### [EXERCISE]
Reproduce each of the following records line for line, with no alterations.
START RECORDED INFORMATION
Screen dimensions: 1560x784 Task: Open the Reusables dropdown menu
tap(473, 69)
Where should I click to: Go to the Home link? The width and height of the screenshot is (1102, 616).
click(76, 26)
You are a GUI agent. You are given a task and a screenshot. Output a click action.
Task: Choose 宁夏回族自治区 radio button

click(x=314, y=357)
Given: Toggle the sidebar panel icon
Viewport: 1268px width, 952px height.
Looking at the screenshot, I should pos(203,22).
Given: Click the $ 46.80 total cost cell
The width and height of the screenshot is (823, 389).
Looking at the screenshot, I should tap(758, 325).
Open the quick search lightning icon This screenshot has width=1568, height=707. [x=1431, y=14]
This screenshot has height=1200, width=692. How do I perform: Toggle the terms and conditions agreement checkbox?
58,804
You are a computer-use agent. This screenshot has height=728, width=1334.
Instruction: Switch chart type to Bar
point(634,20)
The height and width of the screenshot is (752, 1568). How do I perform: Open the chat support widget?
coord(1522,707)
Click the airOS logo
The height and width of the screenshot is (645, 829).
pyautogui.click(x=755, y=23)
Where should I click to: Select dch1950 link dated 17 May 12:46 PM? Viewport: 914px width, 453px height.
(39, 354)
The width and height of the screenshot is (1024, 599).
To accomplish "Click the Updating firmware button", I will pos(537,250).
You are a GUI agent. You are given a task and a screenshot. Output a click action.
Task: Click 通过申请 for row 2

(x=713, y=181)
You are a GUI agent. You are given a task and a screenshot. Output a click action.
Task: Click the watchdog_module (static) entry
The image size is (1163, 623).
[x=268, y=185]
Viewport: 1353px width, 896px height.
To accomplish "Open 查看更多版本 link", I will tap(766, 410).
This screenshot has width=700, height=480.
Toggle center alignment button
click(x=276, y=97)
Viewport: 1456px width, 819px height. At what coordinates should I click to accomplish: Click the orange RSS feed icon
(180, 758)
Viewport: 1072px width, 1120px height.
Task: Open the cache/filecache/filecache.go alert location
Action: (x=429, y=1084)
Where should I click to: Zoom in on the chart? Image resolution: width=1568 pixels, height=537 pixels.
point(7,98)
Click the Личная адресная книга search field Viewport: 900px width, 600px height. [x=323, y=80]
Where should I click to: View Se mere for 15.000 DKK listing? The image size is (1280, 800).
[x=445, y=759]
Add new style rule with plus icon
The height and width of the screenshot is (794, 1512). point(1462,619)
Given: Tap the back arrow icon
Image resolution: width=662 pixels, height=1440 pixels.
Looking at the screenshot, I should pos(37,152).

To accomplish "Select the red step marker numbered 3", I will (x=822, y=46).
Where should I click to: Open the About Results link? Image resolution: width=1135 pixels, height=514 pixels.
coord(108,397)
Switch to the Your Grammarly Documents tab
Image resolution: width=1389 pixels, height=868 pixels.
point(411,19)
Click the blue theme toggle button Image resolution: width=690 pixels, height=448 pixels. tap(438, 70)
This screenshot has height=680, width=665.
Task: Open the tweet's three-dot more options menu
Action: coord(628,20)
END RECORDED INFORMATION
### [EXERCISE RESPONSE]
Screen dimensions: 1560x784 Task: Open the Reusables dropdown menu
tap(473, 69)
Where should I click to: Go to the Home link? The width and height of the screenshot is (1102, 616).
click(76, 26)
You are a GUI agent. You are given a task and a screenshot. Output a click action.
Task: Choose 宁夏回族自治区 radio button

click(x=314, y=357)
Given: Toggle the sidebar panel icon
Viewport: 1268px width, 952px height.
Looking at the screenshot, I should pos(203,22).
Given: Click the $ 46.80 total cost cell
The width and height of the screenshot is (823, 389).
Looking at the screenshot, I should tap(758, 325).
Open the quick search lightning icon This screenshot has width=1568, height=707. [x=1431, y=14]
This screenshot has height=1200, width=692. How do I perform: Toggle the terms and conditions agreement checkbox?
58,804
You are a computer-use agent. This screenshot has height=728, width=1334.
Instruction: Switch chart type to Bar
point(634,20)
The height and width of the screenshot is (752, 1568). How do I perform: Open the chat support widget?
coord(1522,707)
Click the airOS logo
The height and width of the screenshot is (645, 829).
pyautogui.click(x=755, y=23)
Where should I click to: Select dch1950 link dated 17 May 12:46 PM? Viewport: 914px width, 453px height.
(39, 354)
The width and height of the screenshot is (1024, 599).
To accomplish "Click the Updating firmware button", I will pos(537,250).
You are a GUI agent. You are given a task and a screenshot. Output a click action.
Task: Click 通过申请 for row 2

(x=713, y=181)
You are a GUI agent. You are given a task and a screenshot. Output a click action.
Task: Click the watchdog_module (static) entry
The image size is (1163, 623).
[x=268, y=185]
Viewport: 1353px width, 896px height.
To accomplish "Open 查看更多版本 link", I will tap(766, 410).
This screenshot has width=700, height=480.
Toggle center alignment button
click(x=276, y=97)
Viewport: 1456px width, 819px height. At what coordinates should I click to accomplish: Click the orange RSS feed icon
(180, 758)
Viewport: 1072px width, 1120px height.
Task: Open the cache/filecache/filecache.go alert location
Action: (x=429, y=1084)
Where should I click to: Zoom in on the chart? Image resolution: width=1568 pixels, height=537 pixels.
point(7,98)
Click the Личная адресная книга search field Viewport: 900px width, 600px height. [x=323, y=80]
Where should I click to: View Se mere for 15.000 DKK listing? The image size is (1280, 800).
[x=445, y=759]
Add new style rule with plus icon
The height and width of the screenshot is (794, 1512). point(1462,619)
Given: Tap the back arrow icon
Image resolution: width=662 pixels, height=1440 pixels.
Looking at the screenshot, I should pos(37,152).

To accomplish "Select the red step marker numbered 3", I will (x=822, y=46).
Where should I click to: Open the About Results link? Image resolution: width=1135 pixels, height=514 pixels.
coord(108,397)
Switch to the Your Grammarly Documents tab
Image resolution: width=1389 pixels, height=868 pixels.
point(411,19)
Click the blue theme toggle button Image resolution: width=690 pixels, height=448 pixels. tap(438, 70)
This screenshot has height=680, width=665.
Task: Open the tweet's three-dot more options menu
Action: coord(628,20)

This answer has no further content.